In the year 1905, at the age of 26, a young Albert Einstein published four academic papers he had spent the last decade working on. The first one explained how light could knock electrons out of ordinary objects (called photoelectric effect). The second one described the chaotic movement of molecules in a fluid (Brownian Movement) and the third one introduced the world to mass-energy equivalence (E=mc2). But even after these monumental deductions what rocked the physics world tenfold was contained in the fourth paper, titled 'Special Relativity'.
In this paper he established a link between space and time, which were and still generally are, concepts that ordinary people would identify as wildly incompatible. He said that the two were not separate entities, rather separate weaves of a fabric that exists all around us, a fourth dimension called spacetime. In simpler terms, if Space is the collection of all possible positions, then spacetime the collection of all possible (time,position) pairs. It is the movie-like arena where everything happens, has happened and will happen. But there was a problem. In the process of proving the existence of spacetime, Einstein realized that there was this one small variable that looked like it was causing ripples in its fabric. For the time being he ignored the effects of this variable and assumed spacetime to always be flat. It seemed as if these ripples appeared whenever there was an object of enormous mass in close proximity and caused them to not only pull nearby objects but very slightly even light itself. As you probably guessed this variable was gravity and its omittance warranted the "special" prefix to the paper. But how was it influencing the fourth dimension?
"The only thing that can move across dimensions, like time, is gravity."-Anne Hathaway, Interstellar
By 1916 Einstein had figured it out and published his conclusions in yet another paper named 'General Relativity', this time taking gravity into account. He said that massive objects like planets visibly distorted spacetime, and this distortion was felt by nearby objects as gravity. Still confused? Maybe this picture could help.
Now that you hopefully have an understanding of spacetime, let's do a small thought experiment. We know that huge objects can warp spacetime, and cause gravity to pull nearby objects. Now what if this object was unimaginably huge. Like beyond our knowledge of planets or stars. What if it was so large that spacetime bent so deep it almost punctured. Such an object would create a gravity so huge it would consume all the nearby objects (including light), which would further contribute to its gravity. This idea kept Stephen Hawking up several nights. He couldn't prove its existence but was sure that such an object's gravity is what held entire galaxies together. On April 10, 2019 a collaboration of scientists all over the world bore fruit and the first picture of a black hole was captured.
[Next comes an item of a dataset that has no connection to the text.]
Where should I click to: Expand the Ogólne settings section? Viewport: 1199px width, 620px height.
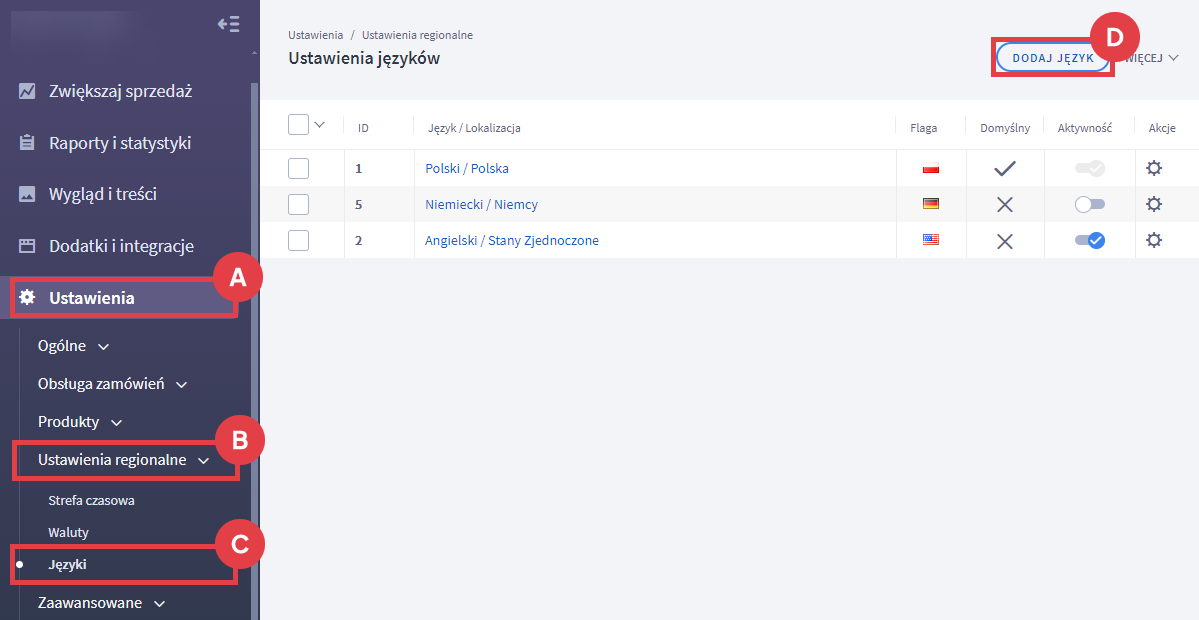click(x=73, y=346)
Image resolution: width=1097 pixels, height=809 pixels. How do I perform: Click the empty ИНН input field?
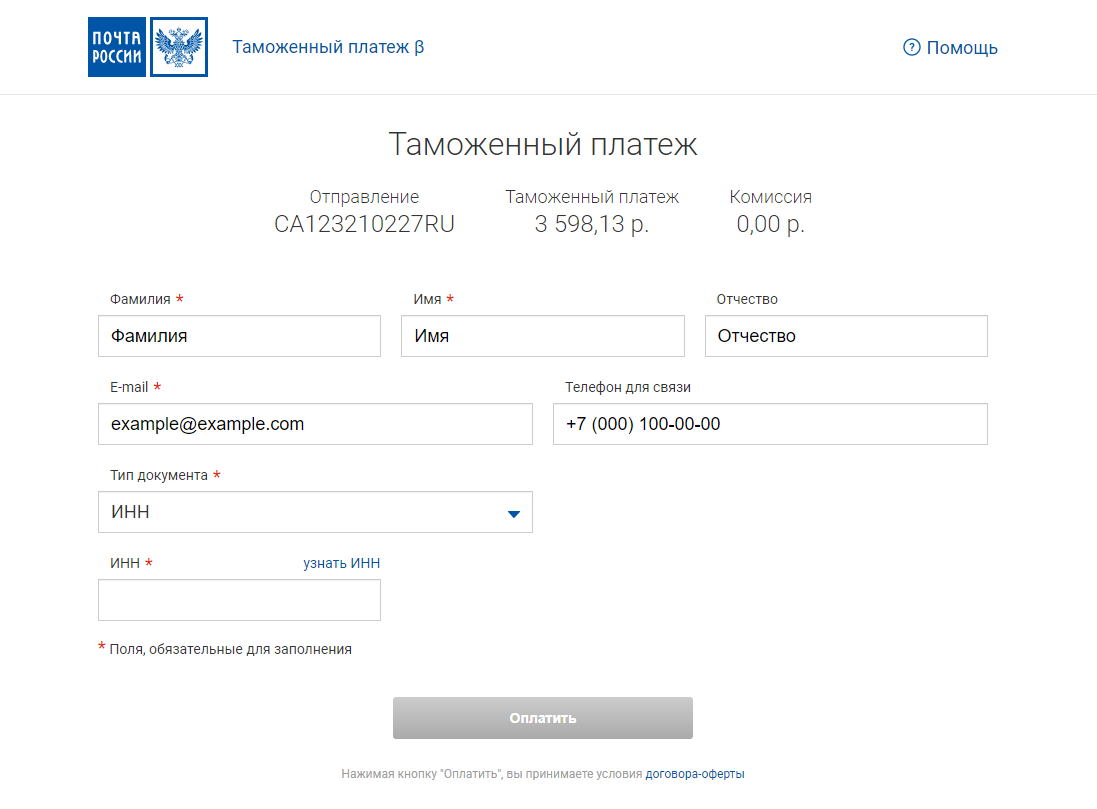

Stephen was right, but sadly wasn't there to witness it.
That's it, we have now reached the line beyond which lies the world of Theoretical Physics, filled with desperate scientists trying to prove increasingly strange concepts which however may never occur in real life. It is not to be underestimated though, remember the black hole itself was pure hypothesis just a while ago. So for us tourists this is where our trip ends, for the other side is too dangerous for the unweary. If you are so daring as to venture forward, please go ahead. In fact, I shall give you a little push (over the edge). Although recently time travel has been completely ruled out, we might be able to go Faster Than Light. Others please follow me, let me lead you safely back to Earth.